*** Passage shown Section Begins ***

That’s why Debby Herbenick, a research scientist at Indiana University and sexual health educator at the Kinsey Institute, just launched the site  Make Sex Normal. In an email announcing the project, she explains that it’s her response to “a pretty tough 2012 election season in which I felt depressingly and repeatedly reminded how little information and comfort there is about sexuality and reproductive health issues.” She “kept wondering what to do,” she writes. Then she realized that she and all her sex-positive colleagues “have experienced firsthand how quickly sex becomes normal and everyday when we’re in a bubble of people who talk about it, who have sex books on their bookshelves, who teach about it, and who talk about it like it’s no big deal.” She wondered, “If more people engaged in everyday acts of sex-positivity, would change happen more quickly?” With Make Sex Normal, Herbenick is betting on it.

I relate to all that. My work life is littered with promotional sex stuff. (Did I say littered? I meant blessed.) As I type, there’s a tube of bacon-flavored lube sitting on my desk, and my laptop sits atop the tome “Guide to Getting It On.” Last week I brought home a purple silk robe that read “TROJAN Lubricants.” Literally just now a package of “before & after intimate wipes” arrived at the office. Sometimes I have to watch porn at work – for work. Basically, every day I expose my co-workers to something that in any other setting would require a write-up from H.R. — and it’s awesome! The forbidden becomes prosaic, and it’s tremendously freeing. It also totally skews my perspective of what is normal.

Herbenick is hoping to warp your perspective too. She’s soliciting photos of people doing things like “teaching a sex-ed class” and “working the phone at an HIV education center.” So far, the site features snapshots of folks with vulva puppets, sex toys and even a rainbow-clad llama. I talked to Herbenick by email — as she waited for a flight at noisy LaGuardia Airport – about what it means, exactly, to “make sex normal.”

Sex is seemingly everywhere in our culture and yet, as your site points out, we rarely ever talk about it openly or honestly. What’s that about?

*** Passage shown Section Ends ***
*** Material shown Section Begins ***

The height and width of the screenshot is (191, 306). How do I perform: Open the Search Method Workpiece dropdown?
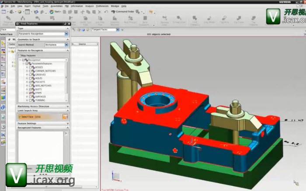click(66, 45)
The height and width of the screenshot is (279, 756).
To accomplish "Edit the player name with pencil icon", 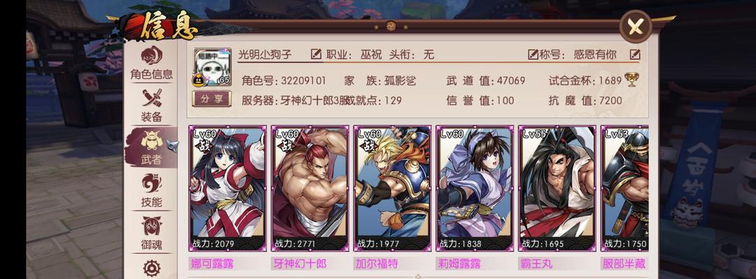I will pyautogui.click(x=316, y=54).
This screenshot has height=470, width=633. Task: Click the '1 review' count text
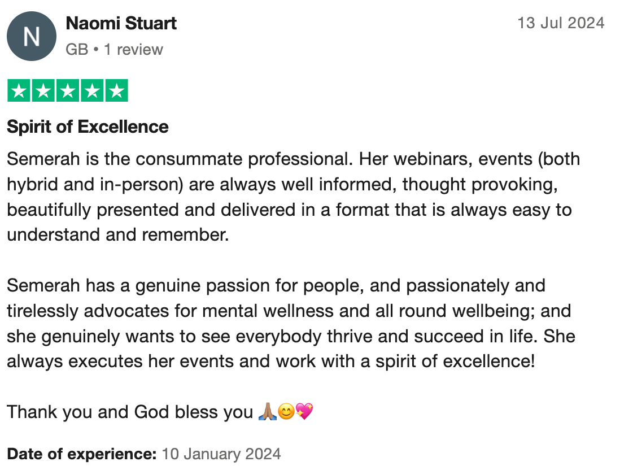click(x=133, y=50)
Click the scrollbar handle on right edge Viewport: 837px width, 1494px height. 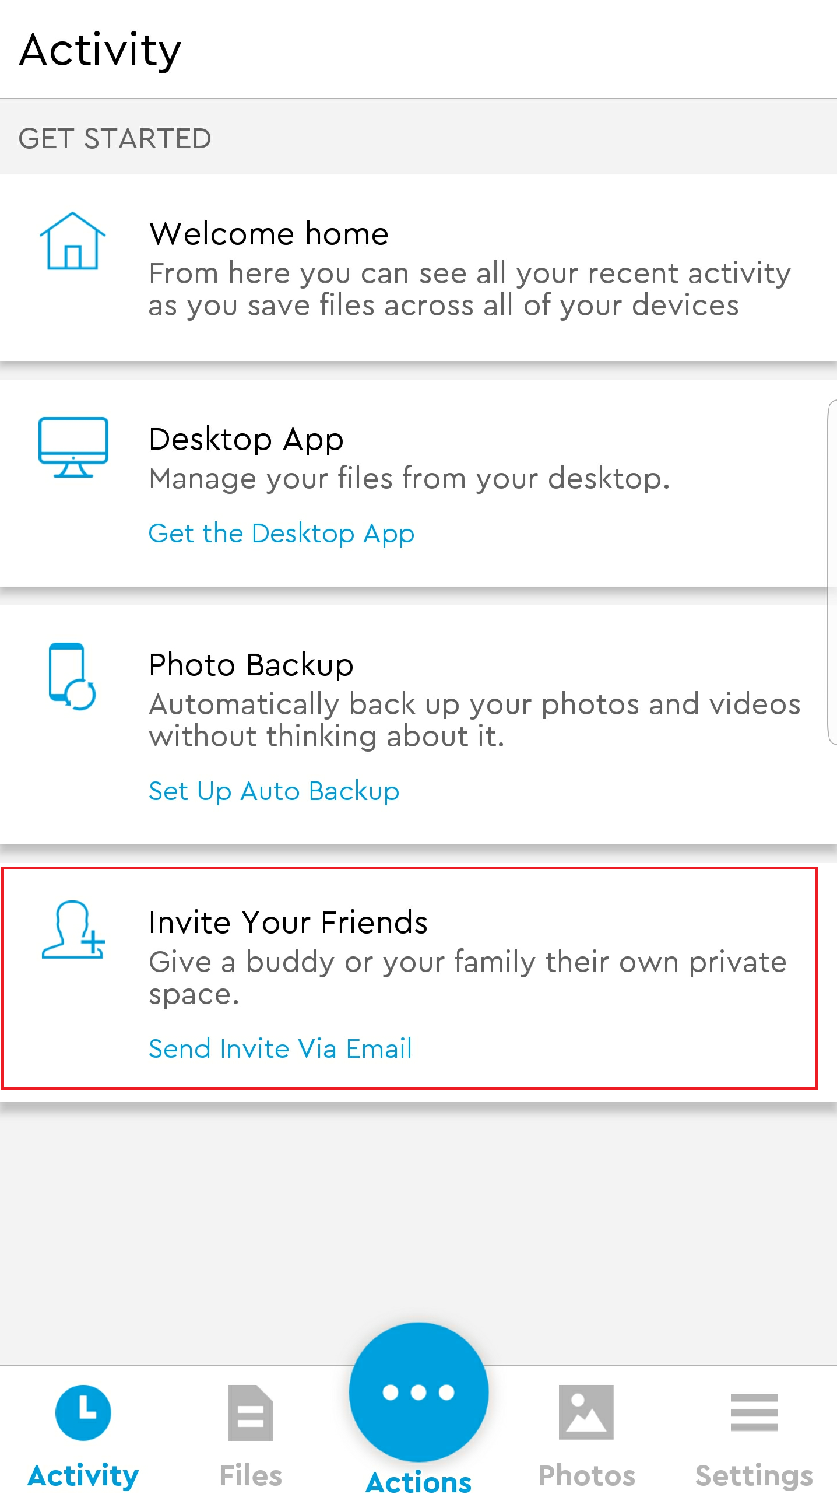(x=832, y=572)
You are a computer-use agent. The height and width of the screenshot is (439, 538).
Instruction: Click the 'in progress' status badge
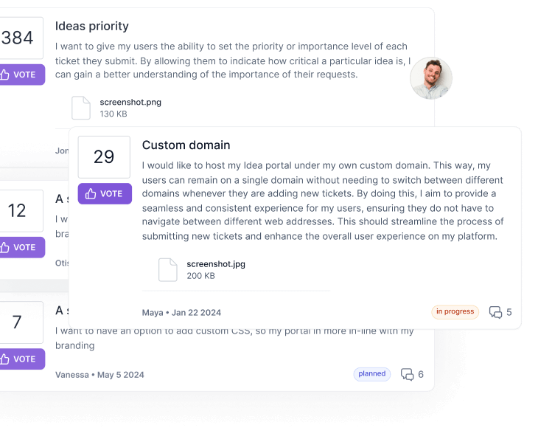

*** Material shown Section Ends ***

Complete the following →
a – Copy the Make Sex Normal passage word for word, everything from "Herbenick is hoping" down to "What’s that about?".
b – Carry on the Make Sex Normal passage from its final line, not the data.

Results in order →
a –
Herbenick is hoping to warp your perspective too. She’s soliciting photos of people doing things like “teaching a sex-ed class” and “working the phone at an HIV education center.” So far, the site features snapshots of folks with vulva puppets, sex toys and even a rainbow-clad llama. I talked to Herbenick by email — as she waited for a flight at noisy LaGuardia Airport – about what it means, exactly, to “make sex normal.”

Sex is seemingly everywhere in our culture and yet, as your site points out, we rarely ever talk about it openly or honestly. What’s that about?

b –
The kind of sex that is often openly discussed is often sensational (e.g., headlines about rape or sex scandals), political (e.g., about DOMA or same-sex marriage) or else it’s “sexy” sex, such as in music videos, swimsuit issues or porn. There’s little space for the regular, everyday aspects of sex, bodies and reproduction that I think people need to hear and talk more about. For example, issues about sex education, circumcision, vaginal health, talking to a partner about sexual pleasure, desire, orgasm, sexual boredom, monogamy and so on. We don’t talk much about sexually transmissible infections outside of headlines about their prevalence among teenagers or older people, but there’s a lot of in-between that needs discussion.

Are there any concrete things you’d like to see happen from the site? Any political changes you’d like to see it bring about?

I hope that Make Sex Normal challenges and expands people’s ideas about what normal is regarding sex and gender. When I say “make sex normal” I’m talking about making sex, bodies and gender normal, everyday parts of regular conversations. I expect that the photos people submit will cause some to think twice about what’s normal in the first place. To paraphrase a line in the movie “Kinsey,” the only thing normal about sex is variation. Sex educators, healthcare providers and therapists know this firsthand because we come face to face with diversity all the time.